_Supplied data:_
▶
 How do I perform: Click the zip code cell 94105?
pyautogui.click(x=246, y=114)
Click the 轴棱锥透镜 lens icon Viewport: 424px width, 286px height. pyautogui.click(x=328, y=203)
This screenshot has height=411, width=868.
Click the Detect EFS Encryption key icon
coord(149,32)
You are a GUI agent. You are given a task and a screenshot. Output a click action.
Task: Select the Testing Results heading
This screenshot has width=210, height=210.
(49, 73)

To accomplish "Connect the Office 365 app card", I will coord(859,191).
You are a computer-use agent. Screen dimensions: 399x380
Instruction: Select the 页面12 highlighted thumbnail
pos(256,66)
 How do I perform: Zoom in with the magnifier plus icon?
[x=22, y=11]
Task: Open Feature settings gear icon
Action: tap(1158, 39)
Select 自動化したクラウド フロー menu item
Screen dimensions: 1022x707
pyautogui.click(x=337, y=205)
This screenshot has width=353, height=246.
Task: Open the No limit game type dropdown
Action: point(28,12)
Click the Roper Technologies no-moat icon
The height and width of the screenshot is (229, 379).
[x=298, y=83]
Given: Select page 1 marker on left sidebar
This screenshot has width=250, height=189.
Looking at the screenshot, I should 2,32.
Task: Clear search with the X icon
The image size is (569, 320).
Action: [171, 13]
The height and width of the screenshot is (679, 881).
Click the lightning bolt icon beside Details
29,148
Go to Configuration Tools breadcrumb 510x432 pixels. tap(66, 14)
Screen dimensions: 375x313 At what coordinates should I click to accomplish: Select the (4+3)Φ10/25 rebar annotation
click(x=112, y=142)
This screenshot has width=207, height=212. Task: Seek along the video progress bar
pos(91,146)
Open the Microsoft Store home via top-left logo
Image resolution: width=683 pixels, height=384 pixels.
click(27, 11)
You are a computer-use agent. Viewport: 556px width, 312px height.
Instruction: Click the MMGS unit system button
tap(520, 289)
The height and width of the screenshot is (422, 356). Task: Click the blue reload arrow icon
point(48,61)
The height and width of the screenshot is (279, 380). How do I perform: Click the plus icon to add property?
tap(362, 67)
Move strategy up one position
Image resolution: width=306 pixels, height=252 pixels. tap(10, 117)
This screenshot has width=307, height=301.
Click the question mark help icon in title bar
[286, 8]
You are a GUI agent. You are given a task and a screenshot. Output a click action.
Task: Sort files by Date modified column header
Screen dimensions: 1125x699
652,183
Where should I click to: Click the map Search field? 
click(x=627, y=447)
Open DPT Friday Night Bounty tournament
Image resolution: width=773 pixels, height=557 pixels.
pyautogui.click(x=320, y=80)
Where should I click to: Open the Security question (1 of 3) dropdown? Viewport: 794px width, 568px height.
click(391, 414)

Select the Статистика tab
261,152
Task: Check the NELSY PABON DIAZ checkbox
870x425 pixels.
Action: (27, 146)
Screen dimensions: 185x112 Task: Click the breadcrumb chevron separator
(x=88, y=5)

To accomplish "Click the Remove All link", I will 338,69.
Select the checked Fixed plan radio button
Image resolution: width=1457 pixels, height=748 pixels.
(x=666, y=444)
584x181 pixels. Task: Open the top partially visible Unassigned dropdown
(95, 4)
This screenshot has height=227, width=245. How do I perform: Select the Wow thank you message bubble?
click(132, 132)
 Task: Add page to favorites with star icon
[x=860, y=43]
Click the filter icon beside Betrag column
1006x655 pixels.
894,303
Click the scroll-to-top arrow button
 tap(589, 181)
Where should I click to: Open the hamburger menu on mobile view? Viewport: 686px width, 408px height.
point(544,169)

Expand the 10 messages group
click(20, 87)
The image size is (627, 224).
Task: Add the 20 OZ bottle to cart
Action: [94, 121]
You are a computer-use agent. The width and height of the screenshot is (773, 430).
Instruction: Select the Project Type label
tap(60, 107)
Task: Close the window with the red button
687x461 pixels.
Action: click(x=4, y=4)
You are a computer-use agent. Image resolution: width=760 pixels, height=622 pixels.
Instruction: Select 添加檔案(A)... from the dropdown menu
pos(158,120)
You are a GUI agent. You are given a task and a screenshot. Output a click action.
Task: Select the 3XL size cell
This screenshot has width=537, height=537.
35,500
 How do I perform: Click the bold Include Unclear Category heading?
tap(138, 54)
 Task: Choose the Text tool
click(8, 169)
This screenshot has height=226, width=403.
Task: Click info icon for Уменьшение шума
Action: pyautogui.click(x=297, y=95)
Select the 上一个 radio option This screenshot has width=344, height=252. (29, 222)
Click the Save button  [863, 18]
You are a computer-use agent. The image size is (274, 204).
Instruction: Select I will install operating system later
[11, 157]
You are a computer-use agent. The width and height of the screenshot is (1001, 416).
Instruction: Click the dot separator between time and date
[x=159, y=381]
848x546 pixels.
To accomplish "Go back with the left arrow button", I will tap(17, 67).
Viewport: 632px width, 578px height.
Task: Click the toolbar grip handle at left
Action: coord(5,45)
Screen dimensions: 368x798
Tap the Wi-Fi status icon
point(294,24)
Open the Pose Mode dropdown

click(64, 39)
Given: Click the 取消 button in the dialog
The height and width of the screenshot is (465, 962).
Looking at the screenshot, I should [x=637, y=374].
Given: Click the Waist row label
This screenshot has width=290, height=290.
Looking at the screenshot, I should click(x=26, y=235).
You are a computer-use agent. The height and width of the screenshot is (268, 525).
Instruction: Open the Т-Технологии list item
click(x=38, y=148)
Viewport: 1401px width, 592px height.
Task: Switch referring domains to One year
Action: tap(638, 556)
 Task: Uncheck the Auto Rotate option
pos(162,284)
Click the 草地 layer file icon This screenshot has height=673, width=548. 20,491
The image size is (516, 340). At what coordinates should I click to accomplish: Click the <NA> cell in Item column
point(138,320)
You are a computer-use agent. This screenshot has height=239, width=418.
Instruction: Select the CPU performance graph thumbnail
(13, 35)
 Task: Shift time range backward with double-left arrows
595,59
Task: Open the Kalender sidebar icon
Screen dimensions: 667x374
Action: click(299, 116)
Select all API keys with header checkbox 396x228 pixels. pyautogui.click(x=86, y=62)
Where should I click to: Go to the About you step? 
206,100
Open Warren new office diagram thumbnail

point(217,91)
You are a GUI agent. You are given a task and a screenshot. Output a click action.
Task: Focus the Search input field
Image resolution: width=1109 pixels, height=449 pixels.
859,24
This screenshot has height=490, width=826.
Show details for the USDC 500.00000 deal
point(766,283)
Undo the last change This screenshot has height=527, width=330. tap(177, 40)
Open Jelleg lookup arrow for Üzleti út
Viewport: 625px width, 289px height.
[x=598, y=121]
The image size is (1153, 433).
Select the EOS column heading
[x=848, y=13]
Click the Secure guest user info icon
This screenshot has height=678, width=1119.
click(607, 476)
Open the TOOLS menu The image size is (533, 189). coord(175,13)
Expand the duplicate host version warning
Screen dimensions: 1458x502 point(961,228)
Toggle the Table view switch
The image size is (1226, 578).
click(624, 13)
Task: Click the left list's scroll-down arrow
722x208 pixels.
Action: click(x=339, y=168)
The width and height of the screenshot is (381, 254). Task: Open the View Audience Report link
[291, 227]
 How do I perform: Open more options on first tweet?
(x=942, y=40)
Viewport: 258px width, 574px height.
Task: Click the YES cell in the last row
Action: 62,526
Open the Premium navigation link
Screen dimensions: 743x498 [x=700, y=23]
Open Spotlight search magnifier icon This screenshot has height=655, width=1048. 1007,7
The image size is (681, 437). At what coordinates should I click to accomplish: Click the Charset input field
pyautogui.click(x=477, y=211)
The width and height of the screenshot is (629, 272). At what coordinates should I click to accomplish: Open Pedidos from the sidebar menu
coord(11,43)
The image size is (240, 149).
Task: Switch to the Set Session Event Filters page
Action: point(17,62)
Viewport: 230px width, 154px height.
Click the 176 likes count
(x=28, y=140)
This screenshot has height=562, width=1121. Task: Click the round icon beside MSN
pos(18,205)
◀
_Assignment:_ Lines with the word "checkbox" in them should be copied from the preceding records.

_Exercise answer:_
Task: Check the NELSY PABON DIAZ checkbox
Select all API keys with header checkbox 396x228 pixels. pyautogui.click(x=86, y=62)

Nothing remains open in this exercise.